Il giudice James Donato del tribunale distrettuale di San Francisco ha ascoltato esperti di tecnologia e avvocati di Epic e Google in merito alle modifiche proposte in questa importante causa.
Ha espresso insoddisfazione per le motivazioni addotte da Google in merito ai costi e alle difficoltà di implementazione delle proposte di Epic e ha lasciato intendere che prenderà una decisione per aumentare la flessibilità per utenti e sviluppatori nel download e nella distribuzione di applicazioni al di fuori del Google Play Store.

Il logo di Google all'evento Made by Google a Mountain View, California, USA, il 13 agosto 2024. Foto: REUTERS/Manuel Orbegozo
Donato ha dichiarato: "Google dovrà pagare il prezzo per porre rimedio alla situazione, dopo essere stata riconosciuta come un monopolio". Ha inoltre indicato che il suo provvedimento sarebbe stato breve, incentrato sul garantire che Google comprenda le "regole".
Nelle prossime settimane, il giudice emetterà una sentenza e istituirà un comitato di tre persone per sovrintendere all'attuazione e al rispetto dell'ordinanza.
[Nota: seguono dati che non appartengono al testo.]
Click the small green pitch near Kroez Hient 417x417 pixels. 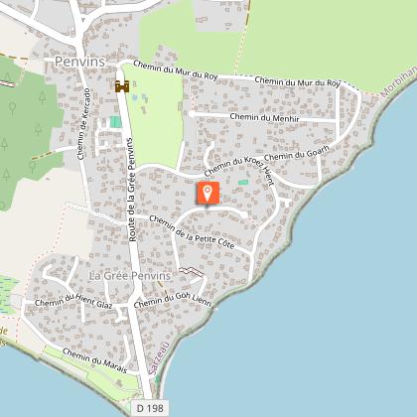(x=243, y=183)
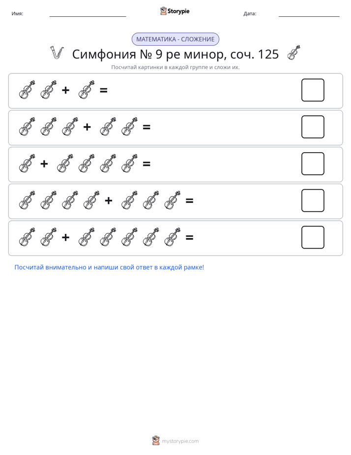
Task: Click the plus sign in the fourth row
Action: pos(109,200)
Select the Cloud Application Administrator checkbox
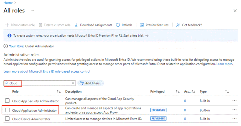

Il giudice ha inoltre sottolineato che questa decisione mira ad aprire le porte alla concorrenza dopo anni di ostruzionismo da parte di Google.
La causa intentata da Epic sostiene che Google abbia esercitato un controllo eccessivo sulle modalità di accesso all'app da parte dei consumatori sui dispositivi Android e sulle modalità di effettuazione dei pagamenti nelle transazioni in-app.
Epic chiede a Google di semplificare il download di app da store di terze parti o da altre fonti su Internet per gli utenti Android e di impedire a Google di installare automaticamente il Google Play Store sui dispositivi Android.
Google ha negato di voler danneggiare la concorrenza e sostiene che le proposte di Epic renderebbero difficile la competizione per l'azienda e avrebbero ripercussioni sulla privacy e sulla sicurezza dei consumatori.
Google deve inoltre affrontare un'altra causa intentata dal governo statunitense in merito al suo controllo sul motore di ricerca, con l'accusa di averne illegalmente monopolizzato il mercato.